**What to do:**
1) List the scientists that the passage on thermodynamics and evolution credits with developing the Second Law of Thermodynamics.
2) Write the next part of the passage on thermodynamics and evolution, starting after its last sentence.

**Text passage:**
· · · · · · ·
Published online by Cambridge University Press: 05 June 2012
INTRODUCTION
Darwin's theory of evolution and the development of the Second Law of Thermodynamics by Clausius, Maxwell, Boltzmann, and Gibbs are two of the three major scientific discoveries of the nineteenth century. Maxwell's field equations for electricity and magnetism are the third. The laws of thermodynamics have had a unifying effect in the physical sciences similar to that of the theory of evolution in the life sciences. What is intriguing is that the predictions of one seem to contradict the predictions of the other. The Second Law of Thermodynamics suggests a progression from order to disorder, from complexity to simplicity, in the physical universe. Yet biological evolution involves a hierarchical progression to increasingly complex forms of living systems, seemingly in contradiction to the Second Law of Thermodynamics.
· · · · · · ·
**Supplied material:**

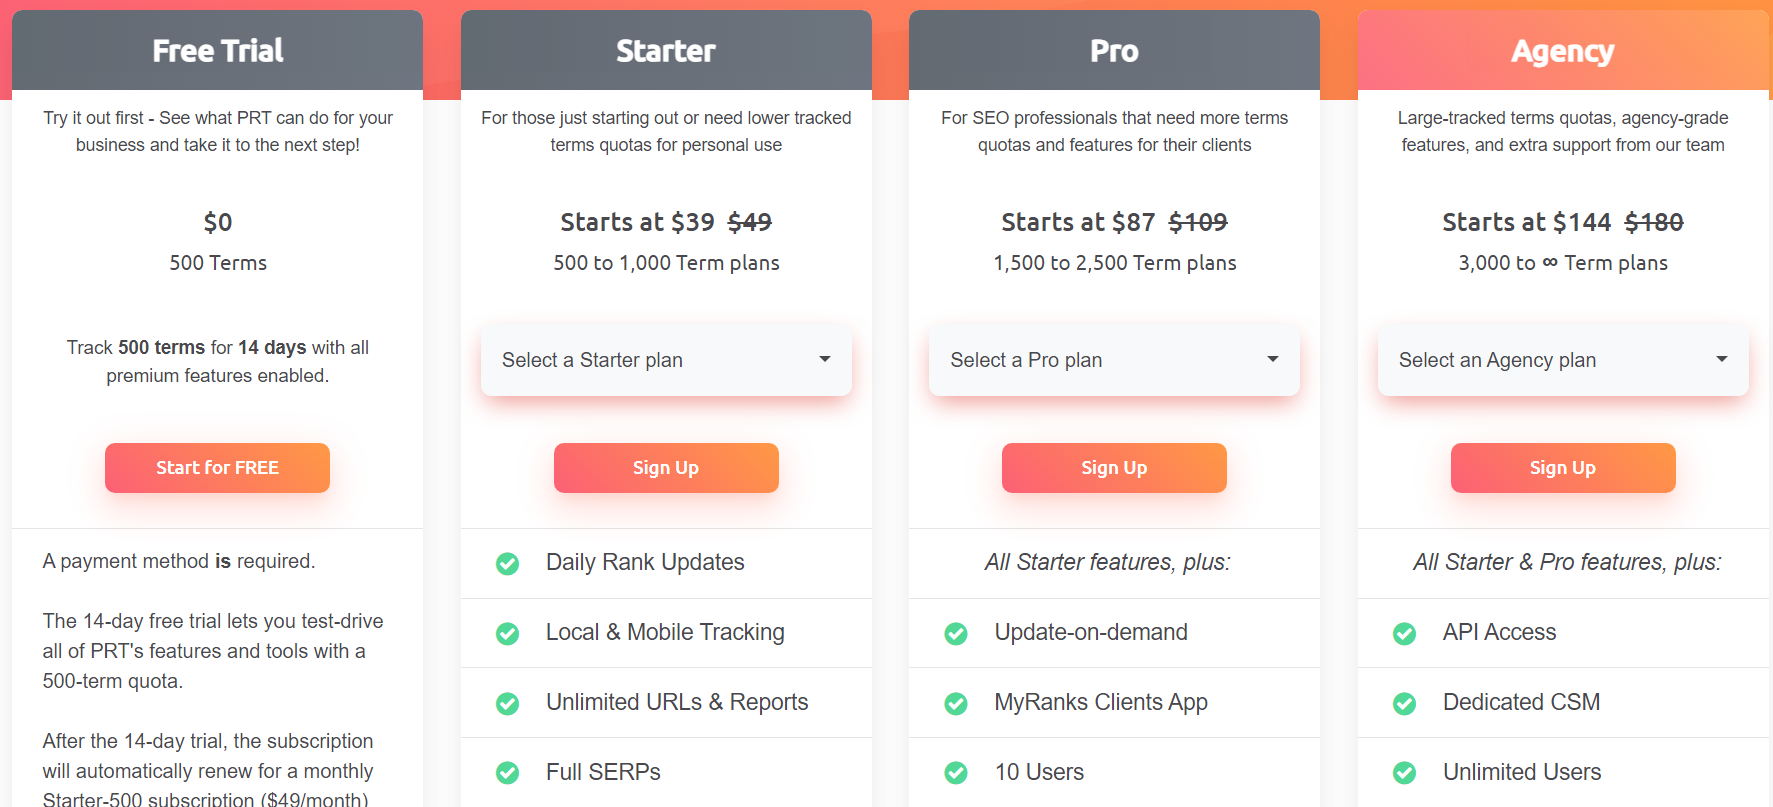Select the Agency plan header
1773x807 pixels.
(1563, 51)
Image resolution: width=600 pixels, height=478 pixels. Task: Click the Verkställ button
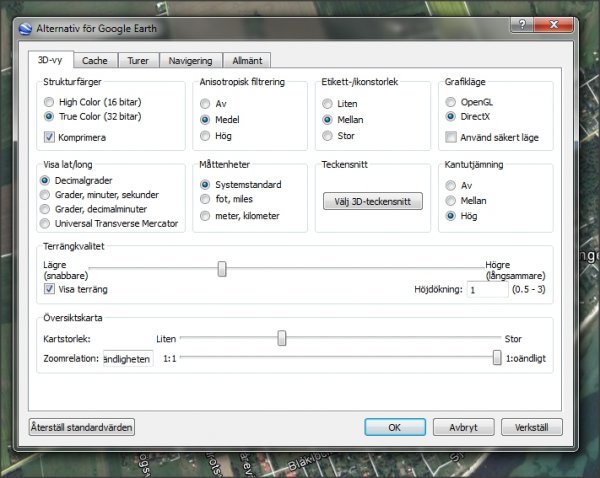tap(530, 427)
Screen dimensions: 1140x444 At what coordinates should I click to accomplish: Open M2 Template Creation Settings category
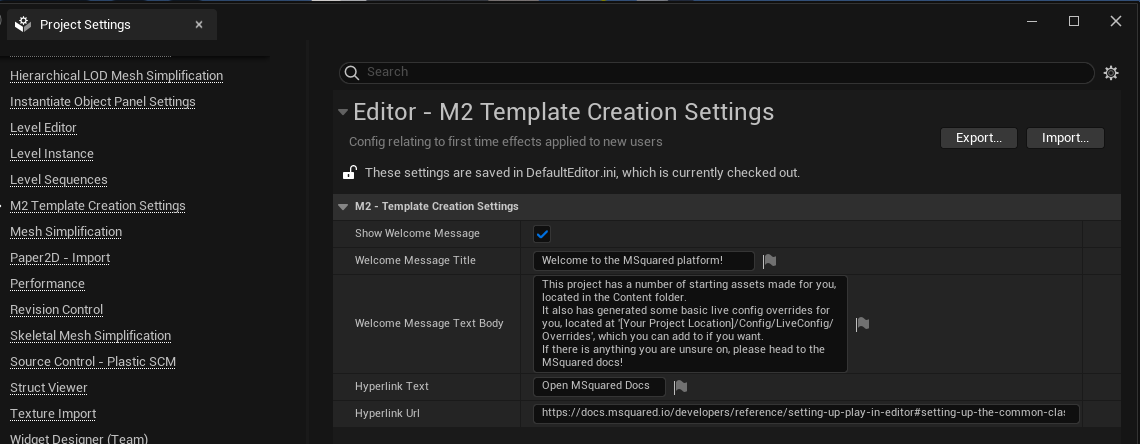[x=97, y=206]
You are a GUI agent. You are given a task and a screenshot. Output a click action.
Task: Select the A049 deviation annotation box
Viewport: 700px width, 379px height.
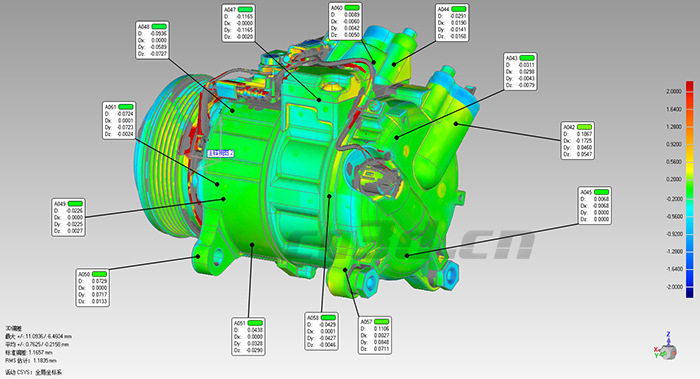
· · · · · · ·
**Solved tasks:**
1) Clausius, Maxwell, Boltzmann, Gibbs

2)
In his great book The Nature of the Physical World, Arthur Eddington (1928, 74) says, “If your theory is found to be against the second law of thermodynamics, I can give you no hope; there is nothing for it but to collapse in deepest humiliation.” But while nonliving systems dutifully obey the Second Law of Thermodynamics, living systems seem to live in defiance of it. In fact, this is one of the simplest ways of distinguishing living from nonliving systems. Molton (1978, 147) defines life as “regions of order that use energy to maintain their organization against the disruptive force of entropy.”